A plan to use old oilfield equipment for an artificial reef near Ningaloo Reef in Western Australia could have endangered the health of people who ate fish caught there, according to a federal government assessment.
WA recreational fishing lobby group Recfishwest wanted to sink an 83-metre-long floating steel structure from a shuttered Woodside oilfield 1.7 kilometres from Ningaloo World Heritage Area to be the centrepiece of an artificial reef but later abandoned the plan.
However, the structure, a riser turret mooring, most likely contained dangerous amounts of toxic fire retardant chemicals called PDBEs.
Ningaloo has the world’s largest concentrations of whale sharks, when up to 500 gather as coral spawns. Aside from the more than 700 species of fish, the coast is home to about 10,000 marine turtle nests every year.
The plan was expected to “present a material risk to the marine ecosystems” and “risks to human health cannot be ruled out”, according to Department of Agriculture, Water and the Environment documents obtained with a freedom of information request by the Australian Conservation Foundation.

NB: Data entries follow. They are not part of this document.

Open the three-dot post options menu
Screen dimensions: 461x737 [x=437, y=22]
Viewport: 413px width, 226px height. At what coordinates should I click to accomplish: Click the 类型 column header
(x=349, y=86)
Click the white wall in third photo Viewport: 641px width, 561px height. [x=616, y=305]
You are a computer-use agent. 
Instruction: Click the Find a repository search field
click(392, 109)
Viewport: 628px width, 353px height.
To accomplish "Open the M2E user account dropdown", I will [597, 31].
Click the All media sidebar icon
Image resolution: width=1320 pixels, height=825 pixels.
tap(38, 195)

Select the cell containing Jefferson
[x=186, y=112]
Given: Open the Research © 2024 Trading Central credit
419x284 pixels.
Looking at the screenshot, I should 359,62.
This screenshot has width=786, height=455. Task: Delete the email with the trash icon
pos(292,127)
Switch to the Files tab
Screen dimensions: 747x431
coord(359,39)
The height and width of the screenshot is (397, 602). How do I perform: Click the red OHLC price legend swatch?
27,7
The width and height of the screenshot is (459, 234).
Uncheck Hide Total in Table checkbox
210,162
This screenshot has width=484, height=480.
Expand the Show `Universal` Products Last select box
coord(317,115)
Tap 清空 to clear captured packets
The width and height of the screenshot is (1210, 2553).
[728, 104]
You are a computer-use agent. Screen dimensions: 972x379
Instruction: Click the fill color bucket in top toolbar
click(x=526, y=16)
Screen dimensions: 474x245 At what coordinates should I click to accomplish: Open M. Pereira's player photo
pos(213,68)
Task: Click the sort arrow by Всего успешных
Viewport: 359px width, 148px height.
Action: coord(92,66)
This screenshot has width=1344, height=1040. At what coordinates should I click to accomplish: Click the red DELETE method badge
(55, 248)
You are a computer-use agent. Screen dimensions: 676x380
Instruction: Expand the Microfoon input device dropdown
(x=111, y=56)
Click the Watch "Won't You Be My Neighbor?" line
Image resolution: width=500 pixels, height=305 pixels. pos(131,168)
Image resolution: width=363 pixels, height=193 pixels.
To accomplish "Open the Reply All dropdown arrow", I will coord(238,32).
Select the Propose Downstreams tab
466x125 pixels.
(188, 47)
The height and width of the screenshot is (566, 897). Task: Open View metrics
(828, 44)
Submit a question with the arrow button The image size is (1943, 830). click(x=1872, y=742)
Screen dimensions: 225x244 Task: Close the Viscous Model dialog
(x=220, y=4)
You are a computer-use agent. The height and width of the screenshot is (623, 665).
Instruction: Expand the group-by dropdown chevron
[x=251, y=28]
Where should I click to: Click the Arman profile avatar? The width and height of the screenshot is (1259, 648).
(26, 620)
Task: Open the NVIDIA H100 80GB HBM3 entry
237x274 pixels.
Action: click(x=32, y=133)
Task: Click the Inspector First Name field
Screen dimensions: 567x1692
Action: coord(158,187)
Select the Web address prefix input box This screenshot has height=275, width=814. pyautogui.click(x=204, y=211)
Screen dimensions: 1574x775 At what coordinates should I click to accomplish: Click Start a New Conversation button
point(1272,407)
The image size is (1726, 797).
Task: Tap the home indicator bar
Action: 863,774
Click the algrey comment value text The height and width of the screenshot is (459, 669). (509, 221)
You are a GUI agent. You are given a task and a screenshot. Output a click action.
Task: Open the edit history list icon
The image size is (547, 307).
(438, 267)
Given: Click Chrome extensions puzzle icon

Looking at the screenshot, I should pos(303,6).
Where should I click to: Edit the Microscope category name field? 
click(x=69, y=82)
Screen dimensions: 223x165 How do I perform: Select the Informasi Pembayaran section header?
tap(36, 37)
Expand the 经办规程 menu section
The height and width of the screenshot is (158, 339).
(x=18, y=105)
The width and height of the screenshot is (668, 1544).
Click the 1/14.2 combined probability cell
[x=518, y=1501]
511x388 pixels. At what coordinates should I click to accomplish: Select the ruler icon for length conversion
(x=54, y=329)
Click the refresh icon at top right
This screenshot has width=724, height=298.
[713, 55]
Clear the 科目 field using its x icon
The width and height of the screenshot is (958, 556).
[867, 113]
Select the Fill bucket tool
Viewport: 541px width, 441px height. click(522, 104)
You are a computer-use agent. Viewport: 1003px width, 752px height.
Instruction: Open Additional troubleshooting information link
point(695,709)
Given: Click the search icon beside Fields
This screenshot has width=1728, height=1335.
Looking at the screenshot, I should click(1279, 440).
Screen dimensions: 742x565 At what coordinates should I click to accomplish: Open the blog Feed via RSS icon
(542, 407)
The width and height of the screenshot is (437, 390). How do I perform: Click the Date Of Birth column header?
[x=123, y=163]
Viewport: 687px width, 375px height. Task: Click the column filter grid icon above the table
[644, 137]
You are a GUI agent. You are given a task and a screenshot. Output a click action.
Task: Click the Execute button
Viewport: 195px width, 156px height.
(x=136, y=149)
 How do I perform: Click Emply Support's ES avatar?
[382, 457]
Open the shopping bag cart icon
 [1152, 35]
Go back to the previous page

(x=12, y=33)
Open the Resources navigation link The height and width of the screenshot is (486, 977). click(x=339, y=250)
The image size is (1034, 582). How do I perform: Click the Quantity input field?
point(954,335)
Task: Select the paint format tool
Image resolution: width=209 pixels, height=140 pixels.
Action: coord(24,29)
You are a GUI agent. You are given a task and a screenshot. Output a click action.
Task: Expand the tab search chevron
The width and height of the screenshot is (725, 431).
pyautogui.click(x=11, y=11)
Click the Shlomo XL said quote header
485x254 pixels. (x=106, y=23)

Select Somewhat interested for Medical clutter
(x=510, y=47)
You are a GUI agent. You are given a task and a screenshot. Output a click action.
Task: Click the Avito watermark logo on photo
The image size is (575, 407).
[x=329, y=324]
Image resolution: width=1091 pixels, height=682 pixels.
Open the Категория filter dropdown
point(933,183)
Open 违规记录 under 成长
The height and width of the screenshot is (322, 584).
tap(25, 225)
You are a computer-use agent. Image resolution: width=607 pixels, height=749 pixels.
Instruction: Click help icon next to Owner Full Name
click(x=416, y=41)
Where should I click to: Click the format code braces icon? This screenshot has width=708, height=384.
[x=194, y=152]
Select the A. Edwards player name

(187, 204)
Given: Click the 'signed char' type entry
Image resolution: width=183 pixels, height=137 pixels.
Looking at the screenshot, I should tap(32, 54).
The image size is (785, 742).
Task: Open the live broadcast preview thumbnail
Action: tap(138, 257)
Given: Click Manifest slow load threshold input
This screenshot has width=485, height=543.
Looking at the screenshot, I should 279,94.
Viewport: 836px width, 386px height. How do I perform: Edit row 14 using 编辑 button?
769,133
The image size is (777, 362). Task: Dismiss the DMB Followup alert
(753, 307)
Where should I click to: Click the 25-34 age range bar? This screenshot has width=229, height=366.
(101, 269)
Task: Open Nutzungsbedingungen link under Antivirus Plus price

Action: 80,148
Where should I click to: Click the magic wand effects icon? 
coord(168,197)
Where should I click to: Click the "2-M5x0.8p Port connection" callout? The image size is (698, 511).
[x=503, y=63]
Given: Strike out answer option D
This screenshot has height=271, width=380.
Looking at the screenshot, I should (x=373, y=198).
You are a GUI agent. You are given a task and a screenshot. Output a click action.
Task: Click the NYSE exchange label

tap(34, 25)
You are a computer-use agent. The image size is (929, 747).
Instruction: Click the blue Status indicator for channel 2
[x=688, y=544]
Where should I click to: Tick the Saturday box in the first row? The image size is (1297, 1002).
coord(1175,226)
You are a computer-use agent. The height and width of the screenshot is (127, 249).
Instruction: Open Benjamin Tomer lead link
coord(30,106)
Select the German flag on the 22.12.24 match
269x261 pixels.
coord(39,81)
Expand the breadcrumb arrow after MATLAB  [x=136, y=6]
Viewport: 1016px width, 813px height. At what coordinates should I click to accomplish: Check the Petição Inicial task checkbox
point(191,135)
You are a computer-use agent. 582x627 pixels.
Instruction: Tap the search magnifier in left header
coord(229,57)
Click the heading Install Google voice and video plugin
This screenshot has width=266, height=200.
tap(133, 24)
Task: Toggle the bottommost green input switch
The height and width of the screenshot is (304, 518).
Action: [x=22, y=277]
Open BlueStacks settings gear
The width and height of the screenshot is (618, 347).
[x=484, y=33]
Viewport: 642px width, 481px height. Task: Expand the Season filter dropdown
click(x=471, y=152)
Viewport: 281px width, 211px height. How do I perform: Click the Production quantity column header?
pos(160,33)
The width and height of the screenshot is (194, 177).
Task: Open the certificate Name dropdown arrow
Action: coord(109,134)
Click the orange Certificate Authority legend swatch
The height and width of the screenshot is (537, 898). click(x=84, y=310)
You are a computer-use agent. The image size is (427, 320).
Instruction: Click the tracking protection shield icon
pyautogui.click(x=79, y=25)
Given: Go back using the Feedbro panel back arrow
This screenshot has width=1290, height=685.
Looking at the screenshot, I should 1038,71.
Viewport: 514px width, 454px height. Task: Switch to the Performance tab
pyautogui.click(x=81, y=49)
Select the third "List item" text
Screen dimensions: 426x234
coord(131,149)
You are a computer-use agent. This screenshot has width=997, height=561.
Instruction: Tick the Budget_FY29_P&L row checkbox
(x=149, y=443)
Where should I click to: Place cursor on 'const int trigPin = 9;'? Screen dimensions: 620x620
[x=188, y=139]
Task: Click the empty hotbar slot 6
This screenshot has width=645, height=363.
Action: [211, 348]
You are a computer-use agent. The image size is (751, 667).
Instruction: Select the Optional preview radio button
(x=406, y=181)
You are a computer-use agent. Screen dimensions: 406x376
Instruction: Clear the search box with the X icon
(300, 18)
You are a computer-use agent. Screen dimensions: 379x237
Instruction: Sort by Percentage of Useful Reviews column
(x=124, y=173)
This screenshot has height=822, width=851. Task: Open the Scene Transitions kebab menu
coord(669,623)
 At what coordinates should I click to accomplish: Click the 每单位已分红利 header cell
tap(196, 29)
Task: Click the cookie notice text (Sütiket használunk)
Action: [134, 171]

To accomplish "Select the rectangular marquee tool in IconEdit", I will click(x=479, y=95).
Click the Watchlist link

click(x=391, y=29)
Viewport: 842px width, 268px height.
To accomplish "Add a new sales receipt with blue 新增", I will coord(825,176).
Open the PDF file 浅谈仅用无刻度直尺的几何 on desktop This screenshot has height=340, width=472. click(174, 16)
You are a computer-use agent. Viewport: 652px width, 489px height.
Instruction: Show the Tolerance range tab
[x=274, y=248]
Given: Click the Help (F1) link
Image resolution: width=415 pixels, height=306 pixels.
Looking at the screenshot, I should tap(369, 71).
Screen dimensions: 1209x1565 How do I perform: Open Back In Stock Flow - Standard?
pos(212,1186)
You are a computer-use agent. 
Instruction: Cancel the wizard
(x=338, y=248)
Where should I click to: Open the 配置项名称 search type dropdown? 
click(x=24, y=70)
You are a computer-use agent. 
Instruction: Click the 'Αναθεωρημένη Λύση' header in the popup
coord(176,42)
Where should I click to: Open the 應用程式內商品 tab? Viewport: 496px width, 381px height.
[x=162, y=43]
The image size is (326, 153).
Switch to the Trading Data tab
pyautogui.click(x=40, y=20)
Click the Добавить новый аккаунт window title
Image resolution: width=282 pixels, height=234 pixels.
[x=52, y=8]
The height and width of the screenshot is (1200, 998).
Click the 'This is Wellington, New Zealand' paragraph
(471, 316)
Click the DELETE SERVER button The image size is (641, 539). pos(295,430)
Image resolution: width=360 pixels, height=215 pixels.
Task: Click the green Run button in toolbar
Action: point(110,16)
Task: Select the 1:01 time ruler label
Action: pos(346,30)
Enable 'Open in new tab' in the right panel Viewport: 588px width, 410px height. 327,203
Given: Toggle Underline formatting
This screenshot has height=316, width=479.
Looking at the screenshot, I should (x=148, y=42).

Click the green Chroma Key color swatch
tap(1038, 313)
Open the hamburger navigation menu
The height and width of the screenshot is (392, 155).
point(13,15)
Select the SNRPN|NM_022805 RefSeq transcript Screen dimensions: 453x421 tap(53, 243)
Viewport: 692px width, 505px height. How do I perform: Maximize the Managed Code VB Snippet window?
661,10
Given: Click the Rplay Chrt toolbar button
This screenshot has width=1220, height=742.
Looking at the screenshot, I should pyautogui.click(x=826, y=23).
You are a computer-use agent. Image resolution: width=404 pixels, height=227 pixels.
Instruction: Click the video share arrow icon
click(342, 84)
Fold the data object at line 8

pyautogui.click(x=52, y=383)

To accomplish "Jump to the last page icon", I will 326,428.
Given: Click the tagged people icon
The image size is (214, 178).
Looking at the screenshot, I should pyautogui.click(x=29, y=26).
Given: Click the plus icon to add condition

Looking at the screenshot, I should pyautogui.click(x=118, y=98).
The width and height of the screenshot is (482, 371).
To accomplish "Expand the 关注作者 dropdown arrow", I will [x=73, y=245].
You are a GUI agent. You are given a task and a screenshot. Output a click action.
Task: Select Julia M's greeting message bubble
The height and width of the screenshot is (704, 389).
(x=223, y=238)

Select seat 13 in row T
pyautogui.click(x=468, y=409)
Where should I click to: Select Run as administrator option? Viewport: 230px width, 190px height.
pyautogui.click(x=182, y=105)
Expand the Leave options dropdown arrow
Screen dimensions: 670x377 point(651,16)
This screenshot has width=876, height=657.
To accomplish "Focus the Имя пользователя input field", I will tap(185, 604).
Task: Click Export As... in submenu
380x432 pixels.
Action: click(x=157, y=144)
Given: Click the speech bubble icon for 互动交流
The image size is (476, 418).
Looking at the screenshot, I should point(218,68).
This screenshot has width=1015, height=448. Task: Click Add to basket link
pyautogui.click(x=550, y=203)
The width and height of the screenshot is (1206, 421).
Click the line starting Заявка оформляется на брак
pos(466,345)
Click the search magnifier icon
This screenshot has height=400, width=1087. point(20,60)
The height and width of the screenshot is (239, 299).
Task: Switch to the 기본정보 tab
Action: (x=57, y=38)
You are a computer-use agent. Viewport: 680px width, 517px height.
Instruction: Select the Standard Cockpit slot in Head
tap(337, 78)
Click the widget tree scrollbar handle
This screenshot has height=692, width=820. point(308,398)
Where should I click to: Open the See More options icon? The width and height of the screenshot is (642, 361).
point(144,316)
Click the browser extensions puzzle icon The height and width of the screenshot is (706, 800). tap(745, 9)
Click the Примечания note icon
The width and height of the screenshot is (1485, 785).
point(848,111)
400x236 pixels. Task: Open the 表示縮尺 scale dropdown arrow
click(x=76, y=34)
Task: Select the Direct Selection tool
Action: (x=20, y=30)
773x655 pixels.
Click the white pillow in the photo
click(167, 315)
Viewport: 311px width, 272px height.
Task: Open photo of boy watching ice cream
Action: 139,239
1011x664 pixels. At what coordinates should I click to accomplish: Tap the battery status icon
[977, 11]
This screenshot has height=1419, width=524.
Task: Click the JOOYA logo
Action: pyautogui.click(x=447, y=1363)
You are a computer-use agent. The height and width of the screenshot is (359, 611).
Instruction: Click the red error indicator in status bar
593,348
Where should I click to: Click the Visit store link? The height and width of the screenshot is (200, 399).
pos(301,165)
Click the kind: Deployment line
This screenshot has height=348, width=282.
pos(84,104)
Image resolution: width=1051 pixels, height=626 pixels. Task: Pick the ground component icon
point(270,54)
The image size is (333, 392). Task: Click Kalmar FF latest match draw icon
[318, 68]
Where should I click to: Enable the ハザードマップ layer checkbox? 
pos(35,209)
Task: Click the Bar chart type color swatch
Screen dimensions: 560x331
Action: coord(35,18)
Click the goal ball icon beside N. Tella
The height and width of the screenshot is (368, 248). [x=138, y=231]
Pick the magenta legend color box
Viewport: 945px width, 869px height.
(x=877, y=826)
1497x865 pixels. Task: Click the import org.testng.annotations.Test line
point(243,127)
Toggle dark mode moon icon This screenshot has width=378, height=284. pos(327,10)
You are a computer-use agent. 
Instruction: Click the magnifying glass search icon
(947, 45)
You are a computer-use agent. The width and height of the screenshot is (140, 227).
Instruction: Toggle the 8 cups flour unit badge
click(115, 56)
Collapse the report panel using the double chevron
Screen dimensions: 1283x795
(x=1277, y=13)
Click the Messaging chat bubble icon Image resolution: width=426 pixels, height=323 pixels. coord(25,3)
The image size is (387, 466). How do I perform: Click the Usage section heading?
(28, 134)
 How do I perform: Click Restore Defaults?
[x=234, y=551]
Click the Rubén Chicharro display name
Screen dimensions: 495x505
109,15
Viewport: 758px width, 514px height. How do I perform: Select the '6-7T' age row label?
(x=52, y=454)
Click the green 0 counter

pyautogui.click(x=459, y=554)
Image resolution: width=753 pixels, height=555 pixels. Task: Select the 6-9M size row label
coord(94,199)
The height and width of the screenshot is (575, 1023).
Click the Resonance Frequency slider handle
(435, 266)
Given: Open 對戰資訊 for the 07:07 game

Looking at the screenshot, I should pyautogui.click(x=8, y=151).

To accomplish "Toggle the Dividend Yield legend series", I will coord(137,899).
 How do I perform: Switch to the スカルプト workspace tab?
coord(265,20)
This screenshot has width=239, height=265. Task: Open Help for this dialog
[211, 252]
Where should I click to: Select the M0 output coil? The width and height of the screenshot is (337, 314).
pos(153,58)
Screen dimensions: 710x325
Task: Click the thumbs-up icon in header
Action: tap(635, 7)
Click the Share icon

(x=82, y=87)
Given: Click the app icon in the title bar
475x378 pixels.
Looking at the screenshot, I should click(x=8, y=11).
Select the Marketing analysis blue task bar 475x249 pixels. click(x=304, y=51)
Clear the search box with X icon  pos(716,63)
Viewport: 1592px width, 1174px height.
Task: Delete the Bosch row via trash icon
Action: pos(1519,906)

If the reef was used for recreational fishing as intended, “it would be difficult to exclude potential risks to humans through ingestion,” a January 2021 assessment by DAWE said.
“PentaBDE is known to have associations with loss of IQ.”
Woodside had planned to tow the structure from its Enfield oil field off the north-west coast to shore when production ended in 2018. However, offshore safety regulator NOPSEMA found Woodside had skipped on maintenance and the ballast tanks needed to allow the structure to float horizontally for a long tow no longer worked.
The alternative method of disposal was to tow the 2452-tonne structure a much shorter distance and sink it in deep water where together with 48 smaller purpose-made structures it would form an artificial reef to create a habitat for fish.